The Marchtown club was the most successful of the "junior" clubs before the formation of the Scottish Junior Football Association. The club's name came from the former name of the Strathbungo district and the club's base was in Pollokshields.

The club claimed a foundation date of 1873, although its earliest recorded match is a draw with Thornliebank Rainbow in October 1877, played at Queen's Park, Glasgow. The previous month, the Scottish Football Association refused membership to a number of clubs without their own private grounds, and several clubs set up the West of Scotland Football Association to cater for those clubs. The new association set up the West of Scotland Cup, which Marchtown duly entered, along with over forty other sides. After beating (amongst others) Barrhead Rangers, the club reached the final, held at Rangers' Kinning Park, against Springfield.
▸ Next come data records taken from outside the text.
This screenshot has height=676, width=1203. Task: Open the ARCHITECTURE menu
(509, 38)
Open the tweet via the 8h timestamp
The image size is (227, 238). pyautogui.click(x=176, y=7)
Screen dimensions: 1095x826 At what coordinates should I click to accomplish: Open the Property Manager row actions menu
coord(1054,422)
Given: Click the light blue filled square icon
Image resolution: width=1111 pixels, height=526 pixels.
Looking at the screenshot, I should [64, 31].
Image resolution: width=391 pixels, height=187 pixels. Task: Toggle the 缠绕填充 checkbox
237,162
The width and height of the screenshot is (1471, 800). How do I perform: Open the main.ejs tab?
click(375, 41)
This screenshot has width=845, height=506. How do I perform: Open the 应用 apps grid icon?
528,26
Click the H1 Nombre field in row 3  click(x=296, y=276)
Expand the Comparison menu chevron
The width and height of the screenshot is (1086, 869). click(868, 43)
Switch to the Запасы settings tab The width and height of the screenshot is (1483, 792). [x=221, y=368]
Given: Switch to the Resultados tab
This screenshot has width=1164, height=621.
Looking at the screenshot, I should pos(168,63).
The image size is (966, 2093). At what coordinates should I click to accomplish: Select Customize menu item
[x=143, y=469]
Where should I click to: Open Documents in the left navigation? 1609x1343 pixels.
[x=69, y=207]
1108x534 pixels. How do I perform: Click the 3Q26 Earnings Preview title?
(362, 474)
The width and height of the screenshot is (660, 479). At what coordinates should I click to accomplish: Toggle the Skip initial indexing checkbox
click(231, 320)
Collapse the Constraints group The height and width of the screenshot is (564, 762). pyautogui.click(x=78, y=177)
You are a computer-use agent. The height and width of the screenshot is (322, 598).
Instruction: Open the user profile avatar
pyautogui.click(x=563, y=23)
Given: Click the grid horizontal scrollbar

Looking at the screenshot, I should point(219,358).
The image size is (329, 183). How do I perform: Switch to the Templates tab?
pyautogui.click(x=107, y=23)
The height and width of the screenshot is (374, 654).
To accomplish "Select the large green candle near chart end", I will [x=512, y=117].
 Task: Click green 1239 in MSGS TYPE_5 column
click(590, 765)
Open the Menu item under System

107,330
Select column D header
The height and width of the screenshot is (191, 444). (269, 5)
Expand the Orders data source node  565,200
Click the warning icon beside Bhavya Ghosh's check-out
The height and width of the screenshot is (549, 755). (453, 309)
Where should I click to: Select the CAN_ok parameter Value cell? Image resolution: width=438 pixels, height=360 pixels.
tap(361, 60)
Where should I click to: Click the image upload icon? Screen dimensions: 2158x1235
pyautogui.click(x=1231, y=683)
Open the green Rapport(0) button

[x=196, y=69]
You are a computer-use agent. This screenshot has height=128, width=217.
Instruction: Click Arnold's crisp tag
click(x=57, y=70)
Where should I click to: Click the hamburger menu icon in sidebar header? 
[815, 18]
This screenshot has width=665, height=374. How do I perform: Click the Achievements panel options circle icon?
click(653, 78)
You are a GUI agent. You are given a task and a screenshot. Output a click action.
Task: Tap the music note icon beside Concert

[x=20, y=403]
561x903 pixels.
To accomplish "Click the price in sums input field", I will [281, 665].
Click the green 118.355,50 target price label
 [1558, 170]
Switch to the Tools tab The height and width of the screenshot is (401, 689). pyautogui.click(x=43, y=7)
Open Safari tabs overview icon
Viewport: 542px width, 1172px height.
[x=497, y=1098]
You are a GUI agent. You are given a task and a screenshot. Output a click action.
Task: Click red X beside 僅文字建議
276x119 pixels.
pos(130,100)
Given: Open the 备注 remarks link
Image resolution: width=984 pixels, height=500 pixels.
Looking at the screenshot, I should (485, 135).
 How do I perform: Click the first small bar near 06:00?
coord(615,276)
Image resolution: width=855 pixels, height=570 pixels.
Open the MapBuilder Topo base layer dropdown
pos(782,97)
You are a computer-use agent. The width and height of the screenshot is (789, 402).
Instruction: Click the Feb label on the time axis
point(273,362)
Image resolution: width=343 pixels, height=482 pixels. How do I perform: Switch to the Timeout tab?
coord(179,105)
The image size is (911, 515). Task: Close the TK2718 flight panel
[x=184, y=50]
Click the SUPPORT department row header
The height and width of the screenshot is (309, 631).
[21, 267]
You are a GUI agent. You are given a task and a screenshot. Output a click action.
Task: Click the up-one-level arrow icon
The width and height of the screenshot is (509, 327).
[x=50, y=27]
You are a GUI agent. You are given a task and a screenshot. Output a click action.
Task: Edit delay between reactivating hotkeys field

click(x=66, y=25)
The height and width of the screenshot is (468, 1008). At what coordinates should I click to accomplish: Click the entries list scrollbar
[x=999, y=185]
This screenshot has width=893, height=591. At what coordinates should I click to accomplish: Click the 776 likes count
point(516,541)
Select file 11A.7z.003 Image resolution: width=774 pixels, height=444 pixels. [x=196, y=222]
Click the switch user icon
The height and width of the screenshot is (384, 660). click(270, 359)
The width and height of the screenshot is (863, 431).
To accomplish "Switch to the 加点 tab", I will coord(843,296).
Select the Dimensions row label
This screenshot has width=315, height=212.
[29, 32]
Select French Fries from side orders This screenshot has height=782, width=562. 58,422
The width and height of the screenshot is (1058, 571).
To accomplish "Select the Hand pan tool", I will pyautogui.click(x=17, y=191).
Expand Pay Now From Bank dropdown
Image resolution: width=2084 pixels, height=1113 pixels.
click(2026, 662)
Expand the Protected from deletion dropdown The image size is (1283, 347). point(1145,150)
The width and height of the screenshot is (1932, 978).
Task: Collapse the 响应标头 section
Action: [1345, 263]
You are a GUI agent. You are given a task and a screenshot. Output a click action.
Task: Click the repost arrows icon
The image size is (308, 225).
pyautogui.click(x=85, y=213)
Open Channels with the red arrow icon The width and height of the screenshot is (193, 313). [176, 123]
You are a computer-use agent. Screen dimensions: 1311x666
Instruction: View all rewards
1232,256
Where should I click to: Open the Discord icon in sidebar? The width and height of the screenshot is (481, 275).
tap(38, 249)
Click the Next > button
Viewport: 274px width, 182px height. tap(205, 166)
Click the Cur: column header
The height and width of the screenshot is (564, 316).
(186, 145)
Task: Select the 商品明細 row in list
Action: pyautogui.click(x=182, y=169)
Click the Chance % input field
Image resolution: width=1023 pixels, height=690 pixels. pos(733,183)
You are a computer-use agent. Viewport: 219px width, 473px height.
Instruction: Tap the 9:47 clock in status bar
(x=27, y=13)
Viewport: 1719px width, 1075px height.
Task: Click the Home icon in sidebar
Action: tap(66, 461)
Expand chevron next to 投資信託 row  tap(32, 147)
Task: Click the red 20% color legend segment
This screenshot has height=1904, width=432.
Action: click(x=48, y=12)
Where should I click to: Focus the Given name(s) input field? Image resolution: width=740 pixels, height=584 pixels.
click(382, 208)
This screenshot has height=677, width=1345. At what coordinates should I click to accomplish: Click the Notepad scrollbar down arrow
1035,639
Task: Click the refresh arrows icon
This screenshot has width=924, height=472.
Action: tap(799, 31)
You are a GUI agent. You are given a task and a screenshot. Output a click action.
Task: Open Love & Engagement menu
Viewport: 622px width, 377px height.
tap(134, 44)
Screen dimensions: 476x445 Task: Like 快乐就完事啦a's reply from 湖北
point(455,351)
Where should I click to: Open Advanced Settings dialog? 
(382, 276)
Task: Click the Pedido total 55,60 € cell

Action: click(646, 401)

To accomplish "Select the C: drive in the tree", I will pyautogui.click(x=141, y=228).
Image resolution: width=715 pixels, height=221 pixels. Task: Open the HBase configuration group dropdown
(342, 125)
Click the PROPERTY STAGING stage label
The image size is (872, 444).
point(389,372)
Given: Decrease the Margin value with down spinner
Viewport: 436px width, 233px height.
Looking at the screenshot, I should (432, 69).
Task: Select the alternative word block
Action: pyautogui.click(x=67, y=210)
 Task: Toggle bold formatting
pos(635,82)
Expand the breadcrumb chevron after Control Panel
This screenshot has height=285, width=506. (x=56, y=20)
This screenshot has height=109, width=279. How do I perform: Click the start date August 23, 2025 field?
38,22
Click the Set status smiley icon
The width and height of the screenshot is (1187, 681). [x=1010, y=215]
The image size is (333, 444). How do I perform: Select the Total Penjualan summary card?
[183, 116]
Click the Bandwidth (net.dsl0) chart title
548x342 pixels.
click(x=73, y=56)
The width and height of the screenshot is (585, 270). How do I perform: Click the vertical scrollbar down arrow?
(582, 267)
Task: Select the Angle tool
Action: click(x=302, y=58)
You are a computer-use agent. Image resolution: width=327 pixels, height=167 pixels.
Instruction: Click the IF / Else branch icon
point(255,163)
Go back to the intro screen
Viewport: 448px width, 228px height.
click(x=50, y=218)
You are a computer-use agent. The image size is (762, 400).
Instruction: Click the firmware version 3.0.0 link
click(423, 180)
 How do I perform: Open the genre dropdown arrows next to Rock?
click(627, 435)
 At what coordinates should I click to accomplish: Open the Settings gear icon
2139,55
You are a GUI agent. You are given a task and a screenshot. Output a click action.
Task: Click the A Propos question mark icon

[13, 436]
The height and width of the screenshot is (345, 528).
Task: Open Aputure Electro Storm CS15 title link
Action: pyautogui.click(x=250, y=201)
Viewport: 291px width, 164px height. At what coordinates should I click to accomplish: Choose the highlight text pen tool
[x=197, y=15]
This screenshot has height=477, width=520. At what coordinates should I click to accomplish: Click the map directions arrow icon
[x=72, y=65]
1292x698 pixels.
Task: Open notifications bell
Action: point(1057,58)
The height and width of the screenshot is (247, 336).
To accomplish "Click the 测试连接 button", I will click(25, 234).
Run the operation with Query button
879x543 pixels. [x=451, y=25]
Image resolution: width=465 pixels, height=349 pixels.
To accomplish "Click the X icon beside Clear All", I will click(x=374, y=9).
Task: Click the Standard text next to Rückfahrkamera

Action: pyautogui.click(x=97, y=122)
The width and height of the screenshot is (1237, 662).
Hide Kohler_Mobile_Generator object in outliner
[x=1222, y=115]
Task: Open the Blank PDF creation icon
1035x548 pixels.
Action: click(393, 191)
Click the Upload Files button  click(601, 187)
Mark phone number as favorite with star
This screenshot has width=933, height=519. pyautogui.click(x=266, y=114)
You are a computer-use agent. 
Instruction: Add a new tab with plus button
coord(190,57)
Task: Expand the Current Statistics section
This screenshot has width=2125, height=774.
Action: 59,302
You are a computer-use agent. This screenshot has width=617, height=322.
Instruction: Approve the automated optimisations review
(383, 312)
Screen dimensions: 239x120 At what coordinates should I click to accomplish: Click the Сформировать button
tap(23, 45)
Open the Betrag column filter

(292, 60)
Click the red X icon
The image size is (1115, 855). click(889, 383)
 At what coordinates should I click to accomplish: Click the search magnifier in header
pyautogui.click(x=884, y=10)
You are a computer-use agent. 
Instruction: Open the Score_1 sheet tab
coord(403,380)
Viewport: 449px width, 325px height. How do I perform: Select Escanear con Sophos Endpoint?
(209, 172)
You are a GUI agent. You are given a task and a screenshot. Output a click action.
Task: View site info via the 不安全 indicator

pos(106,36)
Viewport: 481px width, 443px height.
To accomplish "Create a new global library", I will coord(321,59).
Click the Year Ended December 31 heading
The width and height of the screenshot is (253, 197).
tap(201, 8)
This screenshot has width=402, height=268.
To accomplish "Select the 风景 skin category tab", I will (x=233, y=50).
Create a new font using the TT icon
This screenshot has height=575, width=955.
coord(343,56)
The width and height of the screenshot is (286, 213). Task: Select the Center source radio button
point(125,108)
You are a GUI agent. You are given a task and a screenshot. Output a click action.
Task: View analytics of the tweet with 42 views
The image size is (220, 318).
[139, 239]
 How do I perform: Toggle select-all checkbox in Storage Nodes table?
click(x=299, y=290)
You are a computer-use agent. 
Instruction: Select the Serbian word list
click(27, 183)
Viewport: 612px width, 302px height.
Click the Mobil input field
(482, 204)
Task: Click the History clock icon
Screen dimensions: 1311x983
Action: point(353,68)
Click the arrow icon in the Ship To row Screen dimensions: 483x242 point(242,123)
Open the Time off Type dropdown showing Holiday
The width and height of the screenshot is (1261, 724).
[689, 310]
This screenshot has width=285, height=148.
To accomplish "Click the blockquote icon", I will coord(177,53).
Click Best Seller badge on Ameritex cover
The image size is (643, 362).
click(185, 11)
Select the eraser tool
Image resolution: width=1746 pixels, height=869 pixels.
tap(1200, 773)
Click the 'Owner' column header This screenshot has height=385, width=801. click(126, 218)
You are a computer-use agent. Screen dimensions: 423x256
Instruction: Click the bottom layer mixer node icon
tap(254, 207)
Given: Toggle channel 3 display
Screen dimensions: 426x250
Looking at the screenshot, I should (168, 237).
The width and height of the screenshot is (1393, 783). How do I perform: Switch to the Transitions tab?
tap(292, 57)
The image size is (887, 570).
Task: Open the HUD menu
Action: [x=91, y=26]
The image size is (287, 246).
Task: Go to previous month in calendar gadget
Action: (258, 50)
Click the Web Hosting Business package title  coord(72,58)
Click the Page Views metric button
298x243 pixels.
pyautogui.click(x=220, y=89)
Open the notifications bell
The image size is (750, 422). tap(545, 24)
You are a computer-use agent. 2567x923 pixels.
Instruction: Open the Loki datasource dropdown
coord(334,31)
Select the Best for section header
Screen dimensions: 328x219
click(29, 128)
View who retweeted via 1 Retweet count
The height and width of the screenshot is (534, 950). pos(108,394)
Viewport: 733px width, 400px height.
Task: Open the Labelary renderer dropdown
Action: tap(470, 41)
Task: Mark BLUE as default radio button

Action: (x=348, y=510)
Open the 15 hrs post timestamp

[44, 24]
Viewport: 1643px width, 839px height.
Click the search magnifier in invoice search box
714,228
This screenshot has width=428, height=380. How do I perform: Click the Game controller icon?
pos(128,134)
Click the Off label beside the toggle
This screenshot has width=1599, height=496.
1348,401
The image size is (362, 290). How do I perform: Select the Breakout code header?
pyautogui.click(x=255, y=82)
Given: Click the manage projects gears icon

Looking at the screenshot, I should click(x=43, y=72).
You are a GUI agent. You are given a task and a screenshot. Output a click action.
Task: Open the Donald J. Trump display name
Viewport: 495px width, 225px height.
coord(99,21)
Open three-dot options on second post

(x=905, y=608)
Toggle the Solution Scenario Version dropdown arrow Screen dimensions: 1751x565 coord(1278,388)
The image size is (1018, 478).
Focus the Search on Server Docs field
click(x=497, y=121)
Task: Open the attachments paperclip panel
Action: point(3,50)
The game ended in a 1–1 draw, the game being "characterised by a good style of play" and before a "good turn-out of spectators", the teams taking supper together after the match in Middleton's Restaurant. The replay was more controversial, Marchtown scoring the only goal of the game after one of the umpires had raised a handball, but as play continued and the handling had no bearing on the goal itself, the goal was allowed, and Marchtown declared champion.

In 1878–79 it had a remarkable record of scoring 59 goals and claiming to have only conceding 2; one of the clubs it beat was the senior side Renfrew Ramblers. Unfortunately for the club, one of the goals conceded was against Partick Thistle in the West of Scotland Cup final, and it was the only goal of the game.

Despite the club's record proving it to be of senior standard, Marchtown did not take the step of joining the Scottish Football Association. However secretary John McDowall took up the same role at the Scottish FA from 1882. The final reference to a Marchtown club is in a defeat at Ardrossan Seafield in September 1881, although that was the only match recorded for Marchtown after 1879 so may have been a different side. It is possible that the Stevenson and McLachlan who played in the 1879 final are the same players as those of the same name and same position for Third Lanarkshire Rifle Volunteers in the early 1880s.

==Colours==

The club wore broad blue and white hoops.

==Ground==

The club played public parks, normally in Pollokshields.

==Notable players==

- James Erskine, who later represented the Glasgow Select in a match against the Sheffield Football Association when a player for South Western.